After retiring as a colonel with over two and a half decades of service in the United States Army Judge Advocate General's Corps, Schenck held the position of senior advisor to the Defense Task Force on Sexual Assault in the military services. During her more than 25-year career as a judge advocate, Schenck served an associate appellate judge and, later, senior appellate judge, on panel 3 of the U.S. Army Court of Criminal Appeals in Arlington, Virginia (2002–2008). From 2007 to 2008, Schenck was also an appellate judge on the United States Court of Military Commission Review. During her time on the bench, Schenck reviewed hundreds of cases for appellate error, and authored over 80 judicial opinions. Prior to her time as a sitting judge on these intermediate-level appellate courts, Schenck held numerous attorney positions.

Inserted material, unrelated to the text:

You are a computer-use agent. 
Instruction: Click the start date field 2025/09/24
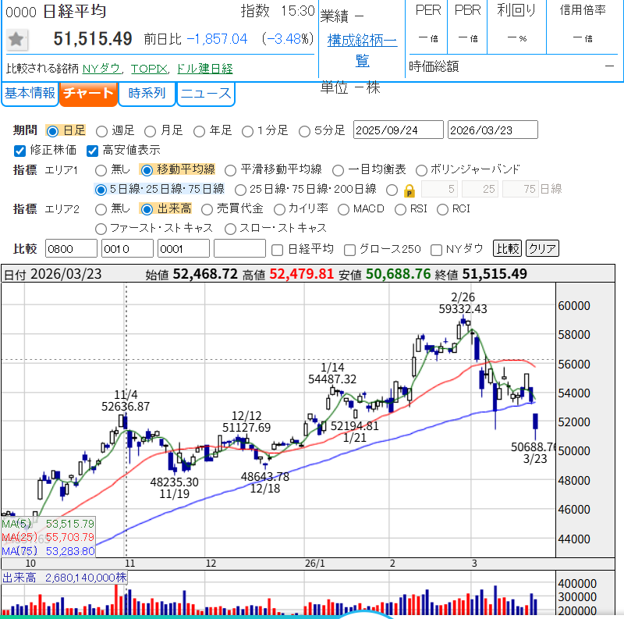[398, 130]
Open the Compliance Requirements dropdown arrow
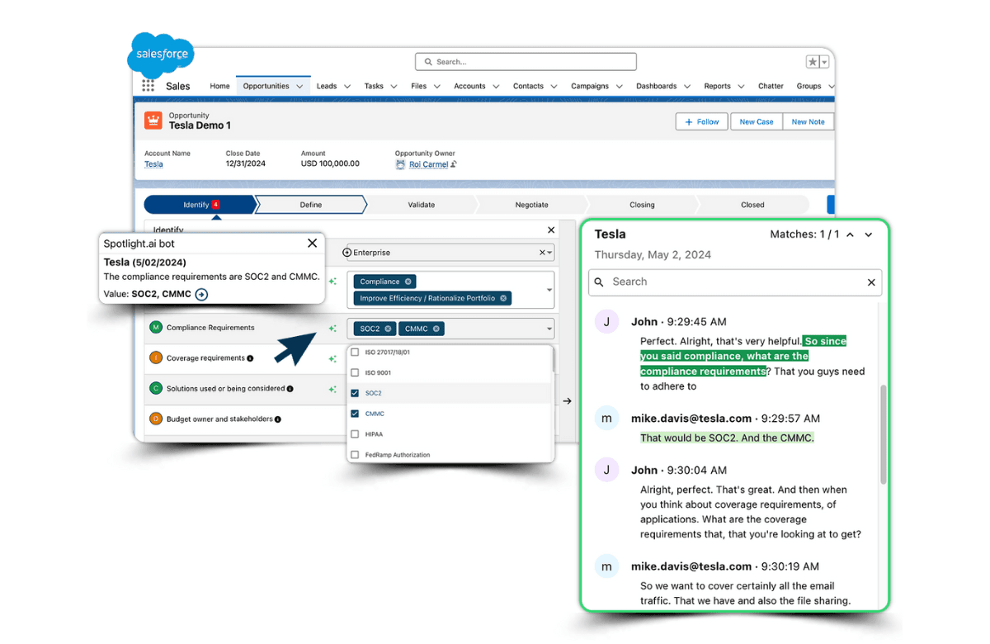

While in the Washington, D.C., area, Schenck was an environmental law attorney at the U.S. Army Legal Services Agency in Arlington, Virginia (2000–2002), and the Executive Officer at the Criminal Law Division of the Office of the Judge Advocate General in Rosslyn, Virginia (1999–2000). In the mid to late 1990s, while at the United States Military Academy, Schenck served as the chief administrative and civil law attorney in the Office of the Staff Judge Advocate (1998–1999), and as an assistant professor of constitutional and military law.

Schenck spent over three years in the OSJA at the United States Army Aviation Center of Excellence at Fort Rucker, Alabama. There she served as the chief of both the Claims and Legal Assistance Divisions, the supervising special assistant U.S. attorney, the chief of the Criminal Law Division, and finally, the deputy staff judge advocate for the Aviation Center (1991–1994).

In the early 1990s, Schenck served for several years in South Korea. At Camp Humphreys, she served as the acting command judge advocate, and as a claims and legal assistance attorney for the 23rd Area Support Group (1991). Prior to those assignments, Schenck served as trial counsel and infantry brigade legal advisor at Camp Hovey, and as trial counsel and a legal assistance attorney at Camp Stanley for the 2md Infantry Division (1990–1991).

While an officer in the U.S. Army Signal Corps, Schenck held the positions of assistant fielding team chief and assistant secretary of the general staff for the U.S. Army Communications Electronics Command at Fort Monmouth, New Jersey (1983–1986).
2

== Federal judicial service ==

On August 27, 2018, President Donald Trump nominated Schenck to a seat on the United States Court of Military Commission Review. On August 1, 2019, her nomination was confirmed by the Senate by voice vote. She was sworn in on August 16, 2019.